Utwory Brakonieckiego pragną osiągnąć retoryczny wymiar spełnienia. Jednak zawsze spotykamy się tu z nienasyceniem, niedokończeniem, zawieszeniem pewnych pytań w próżni. Nie oznacza to, że są to wiersze niekompletne, wszak prowadzą do osiągnięcia „wewnętrznej epifanii”. Świat Brakonieckiego jest niezwykle skondensowany, by nie powiedzieć przesycony, i właśnie przez ten poetycki nadmiar powoduje rozproszenie myśli, prowokuje do stawiania pytań pobocznych i wielokrotnych dygresji.

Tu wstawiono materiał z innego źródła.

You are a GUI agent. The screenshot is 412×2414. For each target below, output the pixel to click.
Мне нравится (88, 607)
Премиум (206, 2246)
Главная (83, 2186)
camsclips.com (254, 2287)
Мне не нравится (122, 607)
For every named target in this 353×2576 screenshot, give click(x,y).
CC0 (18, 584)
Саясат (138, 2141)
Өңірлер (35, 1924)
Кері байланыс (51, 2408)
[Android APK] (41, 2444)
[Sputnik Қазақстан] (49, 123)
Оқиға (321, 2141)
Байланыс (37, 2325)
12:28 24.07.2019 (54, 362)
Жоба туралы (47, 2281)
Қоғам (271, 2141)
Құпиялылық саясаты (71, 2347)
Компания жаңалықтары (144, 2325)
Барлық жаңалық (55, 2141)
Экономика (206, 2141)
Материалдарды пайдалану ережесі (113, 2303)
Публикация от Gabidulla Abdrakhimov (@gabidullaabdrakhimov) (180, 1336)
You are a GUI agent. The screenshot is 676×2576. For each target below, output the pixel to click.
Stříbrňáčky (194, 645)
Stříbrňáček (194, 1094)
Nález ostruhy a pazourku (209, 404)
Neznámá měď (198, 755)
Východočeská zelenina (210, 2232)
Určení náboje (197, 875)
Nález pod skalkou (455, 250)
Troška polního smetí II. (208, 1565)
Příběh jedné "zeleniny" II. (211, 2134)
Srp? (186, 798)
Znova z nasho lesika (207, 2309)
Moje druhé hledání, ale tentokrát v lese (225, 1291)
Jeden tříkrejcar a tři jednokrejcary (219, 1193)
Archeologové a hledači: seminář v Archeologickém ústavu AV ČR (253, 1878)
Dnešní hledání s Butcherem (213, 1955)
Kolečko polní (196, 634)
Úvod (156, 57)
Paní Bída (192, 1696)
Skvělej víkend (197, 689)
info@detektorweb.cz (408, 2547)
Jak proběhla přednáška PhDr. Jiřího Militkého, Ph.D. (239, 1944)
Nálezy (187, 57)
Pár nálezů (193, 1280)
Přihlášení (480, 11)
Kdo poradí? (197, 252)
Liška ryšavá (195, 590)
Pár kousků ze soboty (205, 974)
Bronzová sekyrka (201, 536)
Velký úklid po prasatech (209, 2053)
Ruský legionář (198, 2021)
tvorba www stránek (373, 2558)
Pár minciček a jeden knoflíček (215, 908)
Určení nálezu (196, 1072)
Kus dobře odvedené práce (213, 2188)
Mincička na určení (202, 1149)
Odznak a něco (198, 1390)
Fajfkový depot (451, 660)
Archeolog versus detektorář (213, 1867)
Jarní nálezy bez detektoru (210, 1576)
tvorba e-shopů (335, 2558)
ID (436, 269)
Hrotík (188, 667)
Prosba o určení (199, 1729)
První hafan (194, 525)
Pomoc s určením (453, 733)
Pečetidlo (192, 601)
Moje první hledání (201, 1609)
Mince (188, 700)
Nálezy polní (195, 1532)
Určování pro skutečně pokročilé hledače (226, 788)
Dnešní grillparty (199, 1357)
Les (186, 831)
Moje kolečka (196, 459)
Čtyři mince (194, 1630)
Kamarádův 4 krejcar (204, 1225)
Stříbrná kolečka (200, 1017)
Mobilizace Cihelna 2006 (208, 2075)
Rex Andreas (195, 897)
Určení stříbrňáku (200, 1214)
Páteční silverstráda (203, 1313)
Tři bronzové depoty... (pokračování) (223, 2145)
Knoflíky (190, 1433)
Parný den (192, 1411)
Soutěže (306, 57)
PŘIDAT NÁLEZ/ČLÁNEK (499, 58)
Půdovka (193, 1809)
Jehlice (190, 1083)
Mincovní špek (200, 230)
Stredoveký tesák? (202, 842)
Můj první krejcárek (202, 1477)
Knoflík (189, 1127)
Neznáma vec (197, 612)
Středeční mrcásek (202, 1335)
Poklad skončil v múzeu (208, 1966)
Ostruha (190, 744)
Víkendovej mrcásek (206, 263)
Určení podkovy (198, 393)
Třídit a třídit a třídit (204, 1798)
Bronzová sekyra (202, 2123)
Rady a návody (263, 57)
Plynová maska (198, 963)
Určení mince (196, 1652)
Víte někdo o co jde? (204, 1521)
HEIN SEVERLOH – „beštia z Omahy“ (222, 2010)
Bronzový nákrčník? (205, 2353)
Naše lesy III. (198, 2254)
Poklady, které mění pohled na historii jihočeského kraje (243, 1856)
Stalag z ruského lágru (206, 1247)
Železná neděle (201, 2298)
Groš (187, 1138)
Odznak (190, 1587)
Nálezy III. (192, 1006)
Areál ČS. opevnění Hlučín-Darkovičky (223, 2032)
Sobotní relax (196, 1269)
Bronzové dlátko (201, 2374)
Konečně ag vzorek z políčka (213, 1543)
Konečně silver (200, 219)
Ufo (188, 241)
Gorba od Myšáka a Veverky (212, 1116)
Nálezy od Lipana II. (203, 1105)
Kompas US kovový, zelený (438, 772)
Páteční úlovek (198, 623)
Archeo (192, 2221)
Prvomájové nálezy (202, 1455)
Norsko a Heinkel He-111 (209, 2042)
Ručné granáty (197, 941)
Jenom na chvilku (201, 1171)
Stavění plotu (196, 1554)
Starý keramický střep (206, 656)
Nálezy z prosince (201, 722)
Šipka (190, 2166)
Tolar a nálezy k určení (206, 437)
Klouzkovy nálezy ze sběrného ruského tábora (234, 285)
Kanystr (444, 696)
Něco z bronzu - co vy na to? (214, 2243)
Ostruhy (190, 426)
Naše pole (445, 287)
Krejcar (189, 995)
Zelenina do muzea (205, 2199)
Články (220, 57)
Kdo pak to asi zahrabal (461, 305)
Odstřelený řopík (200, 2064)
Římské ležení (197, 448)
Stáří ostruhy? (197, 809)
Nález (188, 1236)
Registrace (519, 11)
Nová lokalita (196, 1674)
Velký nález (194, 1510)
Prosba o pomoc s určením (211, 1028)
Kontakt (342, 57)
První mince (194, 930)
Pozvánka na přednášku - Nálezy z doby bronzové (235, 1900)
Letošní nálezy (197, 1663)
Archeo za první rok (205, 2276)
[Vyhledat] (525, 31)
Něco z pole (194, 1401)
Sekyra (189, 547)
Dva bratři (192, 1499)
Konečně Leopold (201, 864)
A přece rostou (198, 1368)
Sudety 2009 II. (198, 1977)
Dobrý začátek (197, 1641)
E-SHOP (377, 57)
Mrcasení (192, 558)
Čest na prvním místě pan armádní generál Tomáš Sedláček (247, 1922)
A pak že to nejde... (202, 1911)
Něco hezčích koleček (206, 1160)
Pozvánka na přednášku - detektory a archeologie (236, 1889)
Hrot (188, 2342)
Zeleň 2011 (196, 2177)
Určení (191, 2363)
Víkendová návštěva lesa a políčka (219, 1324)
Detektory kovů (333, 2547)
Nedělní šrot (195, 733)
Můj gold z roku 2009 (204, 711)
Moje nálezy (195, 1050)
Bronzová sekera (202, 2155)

Chiazmy to poezja bogata w poruszaną problematykę a jednocześnie niezwykle podatna na wszelkie interpretacje. Jest zbyt złożona, by mogła mieć tylko jedno objaśnienie. Brakoniecki pokazuje uniwersalny problem, ten, który pojawia się u Słowackiego w Anhellim, ten, którym zajmuje się Toni Morrison w swojej powieści Umiłowana i w końcu ten, który pojawia się w całej prozie tzw. poobozowej. Wiersze Brakonieckiego są bardzo podobne do tych, które pisał Różewicz tuż po wojnie, mam na myśli tomiki: Niepokój oraz Czerwona rękawiczka. Uderza nas ten sam nihilistyczny, częstokroć powtarzający się lament niewiary oraz bytowanie na krawędziach zwątpienia. Dostrzec można także podobieństwa w zakresie systematyzacji jego poezji a także wizji matki sprawującej pieczę nad literackim sacrum poety. Universum, cały wszechświat, ogromny zasób swoich myśli i emocji ukrywa artysta w rękach kobiety, która wydała go na świat: Cierpliwa twarz matki,/ kiedy po raz pierwszy / jej powiedziałeś,/ że nie wierzysz/ ani w Boga,/ ani w umysł,/ ani w historię./ A ona/ opowiedziała ci,/ jak zmówiła po polsku modlitwę/ i położyła się na piasku pustyni w Azji/ po morderczej pracy na plantacji bawełny (…).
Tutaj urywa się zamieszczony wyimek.